In regards to the frequency settings I mainly hunt in 'multi', I very rarely use the single frequencies. If EMI is really bad I'll switch over, if I do use any other frequency it's usually a toss up between 4KHZ & 5KHZ, in all honesty I don't see a great deal of benefit using anything other than multi, there might be guys out there that understand the theory behind single frequencies that disagree with what I'm saying and that's fine, I'm not a scientist and I don't know the ins and outs behind frequencies and the way they work. Maybe in super trashy parks where there's a chance you could find both gold and silver jewellery there might be benefits to certain single frequencies but for my pasture fields I genuinely don't see the point in changing from multi. 

I'm racking my brain over things I might have missed and I can't really think of any other than ... swing speed? I've found that a slow swing speed works best, whatever recovery you might have the 800 set at, take it easy and take it slow. I think I've pretty much covered everything that's relevant to the way I use my Equinox, I could go on but the main approach has been covered, any features that I haven't mentioned is because I don't use them, there's no point writing about something I don't use. To sum up, the Equinox 800 is a very good machine and performs really well, it's like you're getting multiple machines in one. It does have it's weaknesses but no machine is perfect. In regards to its faults, the build quality isn't great and I can't comment on the leaking issues people have had using it underwater, I search on dry land. 
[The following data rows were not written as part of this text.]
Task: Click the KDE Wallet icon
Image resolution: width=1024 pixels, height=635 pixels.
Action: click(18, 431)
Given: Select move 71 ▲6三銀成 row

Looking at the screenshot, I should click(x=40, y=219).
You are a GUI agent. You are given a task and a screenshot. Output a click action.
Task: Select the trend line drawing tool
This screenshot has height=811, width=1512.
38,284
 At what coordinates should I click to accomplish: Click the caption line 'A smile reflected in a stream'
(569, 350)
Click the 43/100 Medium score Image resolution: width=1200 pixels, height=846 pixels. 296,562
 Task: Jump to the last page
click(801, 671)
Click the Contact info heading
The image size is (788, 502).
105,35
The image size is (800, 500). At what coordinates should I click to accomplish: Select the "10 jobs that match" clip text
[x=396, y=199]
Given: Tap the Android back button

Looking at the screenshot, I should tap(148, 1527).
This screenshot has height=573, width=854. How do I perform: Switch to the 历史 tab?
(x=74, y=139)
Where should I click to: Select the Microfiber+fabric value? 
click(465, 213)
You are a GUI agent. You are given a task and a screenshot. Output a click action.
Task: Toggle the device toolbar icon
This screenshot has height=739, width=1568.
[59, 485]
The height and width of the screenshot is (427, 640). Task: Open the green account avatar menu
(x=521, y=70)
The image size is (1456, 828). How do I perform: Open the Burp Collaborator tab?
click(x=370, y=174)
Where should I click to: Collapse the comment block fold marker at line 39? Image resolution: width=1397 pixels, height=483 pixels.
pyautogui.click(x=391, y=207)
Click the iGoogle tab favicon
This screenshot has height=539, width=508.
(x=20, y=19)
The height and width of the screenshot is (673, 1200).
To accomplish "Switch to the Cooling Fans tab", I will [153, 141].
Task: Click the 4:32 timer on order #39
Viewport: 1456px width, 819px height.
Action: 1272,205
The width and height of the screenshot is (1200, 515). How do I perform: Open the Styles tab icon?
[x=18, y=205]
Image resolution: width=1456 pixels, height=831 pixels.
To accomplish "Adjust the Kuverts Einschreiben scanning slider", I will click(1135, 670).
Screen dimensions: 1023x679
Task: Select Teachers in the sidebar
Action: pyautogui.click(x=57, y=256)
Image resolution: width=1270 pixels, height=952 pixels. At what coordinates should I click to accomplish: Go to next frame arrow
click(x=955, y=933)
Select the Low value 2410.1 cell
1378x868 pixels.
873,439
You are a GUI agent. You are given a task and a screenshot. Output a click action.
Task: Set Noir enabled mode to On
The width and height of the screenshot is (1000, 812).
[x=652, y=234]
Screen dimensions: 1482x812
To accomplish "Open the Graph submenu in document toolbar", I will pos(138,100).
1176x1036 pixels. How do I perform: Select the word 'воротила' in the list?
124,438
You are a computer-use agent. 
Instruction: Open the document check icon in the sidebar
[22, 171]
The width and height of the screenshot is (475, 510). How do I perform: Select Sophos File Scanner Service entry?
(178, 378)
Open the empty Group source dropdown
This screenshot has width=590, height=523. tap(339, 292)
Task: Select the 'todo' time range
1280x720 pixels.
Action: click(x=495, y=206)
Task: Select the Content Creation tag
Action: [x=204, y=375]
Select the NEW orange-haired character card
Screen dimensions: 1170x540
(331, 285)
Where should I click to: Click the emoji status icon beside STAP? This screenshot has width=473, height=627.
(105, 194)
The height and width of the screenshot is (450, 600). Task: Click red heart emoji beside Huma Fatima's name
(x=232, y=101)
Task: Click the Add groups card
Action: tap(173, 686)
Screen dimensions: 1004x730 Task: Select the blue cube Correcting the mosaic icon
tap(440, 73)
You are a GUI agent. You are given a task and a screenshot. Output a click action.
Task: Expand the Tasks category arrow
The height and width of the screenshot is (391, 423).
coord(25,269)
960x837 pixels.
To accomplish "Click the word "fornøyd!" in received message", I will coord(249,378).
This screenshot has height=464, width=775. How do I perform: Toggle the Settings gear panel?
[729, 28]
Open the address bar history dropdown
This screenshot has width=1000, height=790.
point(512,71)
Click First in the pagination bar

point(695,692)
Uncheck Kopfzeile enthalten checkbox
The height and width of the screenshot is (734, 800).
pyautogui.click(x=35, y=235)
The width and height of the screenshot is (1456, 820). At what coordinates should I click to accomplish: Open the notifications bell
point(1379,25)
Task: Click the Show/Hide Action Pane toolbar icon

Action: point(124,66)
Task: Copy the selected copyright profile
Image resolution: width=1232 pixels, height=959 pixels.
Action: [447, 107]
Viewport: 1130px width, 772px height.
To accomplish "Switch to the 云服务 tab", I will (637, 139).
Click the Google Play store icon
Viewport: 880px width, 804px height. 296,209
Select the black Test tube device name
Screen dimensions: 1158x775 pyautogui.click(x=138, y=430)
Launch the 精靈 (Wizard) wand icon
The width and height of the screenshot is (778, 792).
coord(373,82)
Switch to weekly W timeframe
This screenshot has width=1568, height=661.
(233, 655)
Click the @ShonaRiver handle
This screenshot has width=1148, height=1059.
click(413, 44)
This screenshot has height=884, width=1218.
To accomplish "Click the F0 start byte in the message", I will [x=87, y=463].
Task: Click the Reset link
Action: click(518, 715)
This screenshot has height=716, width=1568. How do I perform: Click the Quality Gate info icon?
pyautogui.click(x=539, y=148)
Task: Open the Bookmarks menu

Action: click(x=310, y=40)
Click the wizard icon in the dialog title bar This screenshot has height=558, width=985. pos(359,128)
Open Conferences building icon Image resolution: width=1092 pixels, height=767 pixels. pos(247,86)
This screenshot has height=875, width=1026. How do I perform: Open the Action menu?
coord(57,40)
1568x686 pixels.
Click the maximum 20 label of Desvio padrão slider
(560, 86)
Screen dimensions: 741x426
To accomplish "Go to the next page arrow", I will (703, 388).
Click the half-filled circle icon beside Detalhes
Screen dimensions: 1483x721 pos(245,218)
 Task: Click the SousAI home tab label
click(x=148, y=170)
The key to understanding it is simply time in the field, the more you use it and get comfortable with it, you can then start making minor adjustments to fine tune it for your hunting sites. When you get to this point you'll start to enjoy your time in the field so much more because you're not second guessing what the machine is telling you. I wouldn't recommend buying the 800 as your first detector, it's definitely for someone with more experience in the hobby, however it's a perfect 'graduation' machine if you've been metal detecting for a few years and want to upgrade. All in all an great detector !!